Domingo XXII del Tiempo Ordinario, Ciclo B

Tradiciones humanas y conciencia personal

Autor: Padre Pablo Largo Domínguez

 

 

Después de haber reflexionado los 5 últimos domingos sobre el capítulo sexto del evangelio de san Juan, reanudamos la lectura del libro de san Marcos. El mensaje de hoy parece sencillo de entender. Podemos acoger varias llamadas.

La primera sería esta: aprendamos a distinguir entre tradiciones humanas y Palabra de Dios (aunque ésta también nos llega a través de palabras humanas). El evangelio nos ha puesto un ejemplo muy claro. Lavarse las manos antes de las comidas para purificarse de cualquier mancha que se ha podido contraer: ahí tenemos un caso de tradición humana. Tiene su sentido como medida higiénica; para los judíos tenía sentido también como una forma de pureza ritual: había que purificarse del eventual contacto con cosas “impuras” (sangre, cadáveres…). Eso es una tradición humana. Jesús enseñaría algo muy importante, y que para nosotros es ya Palabra de Dios: no es la impureza lo que se pega, sino la pureza. Él encarnó en su vida una pureza de influencia carismática. Lejos de evitar a toda costa el contacto con lo que podía volverlo impuro, él practicó una auténtica pureza activa, una “santidad inclusiva”, como dicen los entendidos. Jesús fue así profundamente renovador.

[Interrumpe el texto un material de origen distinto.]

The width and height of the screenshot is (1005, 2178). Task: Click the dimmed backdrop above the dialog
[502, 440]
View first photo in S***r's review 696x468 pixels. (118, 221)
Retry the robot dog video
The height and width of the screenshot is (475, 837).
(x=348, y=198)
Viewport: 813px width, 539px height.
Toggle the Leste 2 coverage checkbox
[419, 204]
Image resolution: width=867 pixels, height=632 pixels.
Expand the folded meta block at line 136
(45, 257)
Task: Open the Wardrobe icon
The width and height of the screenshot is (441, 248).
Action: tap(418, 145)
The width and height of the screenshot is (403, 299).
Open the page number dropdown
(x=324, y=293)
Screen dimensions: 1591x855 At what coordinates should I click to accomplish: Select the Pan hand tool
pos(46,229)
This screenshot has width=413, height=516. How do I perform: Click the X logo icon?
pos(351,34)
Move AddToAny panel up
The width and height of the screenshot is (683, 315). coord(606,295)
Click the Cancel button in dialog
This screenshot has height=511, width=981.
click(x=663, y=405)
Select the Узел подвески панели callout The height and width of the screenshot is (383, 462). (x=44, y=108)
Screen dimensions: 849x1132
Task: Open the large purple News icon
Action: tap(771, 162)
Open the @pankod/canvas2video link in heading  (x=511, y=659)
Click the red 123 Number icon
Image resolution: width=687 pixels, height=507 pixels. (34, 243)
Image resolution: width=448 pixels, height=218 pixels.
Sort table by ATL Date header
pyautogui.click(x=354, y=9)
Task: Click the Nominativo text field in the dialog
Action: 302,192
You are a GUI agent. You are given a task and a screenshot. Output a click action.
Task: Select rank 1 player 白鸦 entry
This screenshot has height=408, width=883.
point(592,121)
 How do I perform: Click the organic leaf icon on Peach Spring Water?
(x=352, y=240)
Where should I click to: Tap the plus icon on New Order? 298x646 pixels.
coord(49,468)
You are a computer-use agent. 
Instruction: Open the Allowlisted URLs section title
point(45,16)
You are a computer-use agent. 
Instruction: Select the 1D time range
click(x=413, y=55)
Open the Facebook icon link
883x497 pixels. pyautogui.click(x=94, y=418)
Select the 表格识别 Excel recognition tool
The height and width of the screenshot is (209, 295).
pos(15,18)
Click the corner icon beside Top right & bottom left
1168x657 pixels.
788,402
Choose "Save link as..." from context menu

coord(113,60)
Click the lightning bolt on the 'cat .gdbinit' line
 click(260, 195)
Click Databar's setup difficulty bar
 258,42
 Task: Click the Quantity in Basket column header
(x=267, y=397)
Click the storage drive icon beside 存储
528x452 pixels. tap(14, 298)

Pongamos otro ejemplo de distinción entre tradiciones humanas y Palabra de Dios, esta vez en el terreno de las creencias: que la casa en que habitara la madre de Jesús fue trasladada milagrosamente a Loreto es una tradición humana, quizá legendaria. No tiene sentido creerla como si fuera dogma de fe y luego poner en duda, por ejemplo, la resurrección de Cristo, que aparece evidentísimamente afirmada en la Palabra de Dios. Es bueno que sepamos dónde esta lo esencial de la creencia y dónde lo más bien accesorio y relativo. Esto podrá orientar nuestra práctica creyente, para no perdernos en aspectos secundarios y también para no caer en supersticiones.

Y así hemos pasado ya a la segunda llamada: sepamos diferenciar lo fundamental de lo secundario. Hace años tuve que acompañar durante varios días a un enfermo. Estaba preocupado porque tenía la piel muy reseca y pedía que se le aplicase crema hidratante. No sabía que padecía un cáncer inoperable de estómago que estaba consumiéndolo y que acabaría con él sólo cinco días más tarde. Quienes tenían a su cargo a este enfermo prefirieron no informarle sobre la gravedad de su mal, y quizá él barruntaba algo. Lo que simplemente quiero destacar ahora es la necesidad que tenemos de saber distinguir entre lo decisivo y lo secundario.

Por último, el Señor nos enseña que lo que nos hace limpios o no limpios, lo que nos hace personas dignas o menos dignas, no son las cosas de fuera, sino nuestro interior, ese fondo último de nuestra persona, nuestro corazón. Y este es el que necesita ser sanado. Jesús nos remite también a la responsabilidad última que hay en cada persona. Valoremos la importancia de la educación, el peso de la influencia social en el modelado de nuestros corazones; pero no seamos fáciles en eludir nuestra responsabilidad personal. No echemos las culpas a las malas tradiciones en que hemos crecido; desarrollemos agudamente la conciencia de que somos personas a las que Dios ha puesto “en manos de su propia determinación”, como dice el libro del Eclesiastés.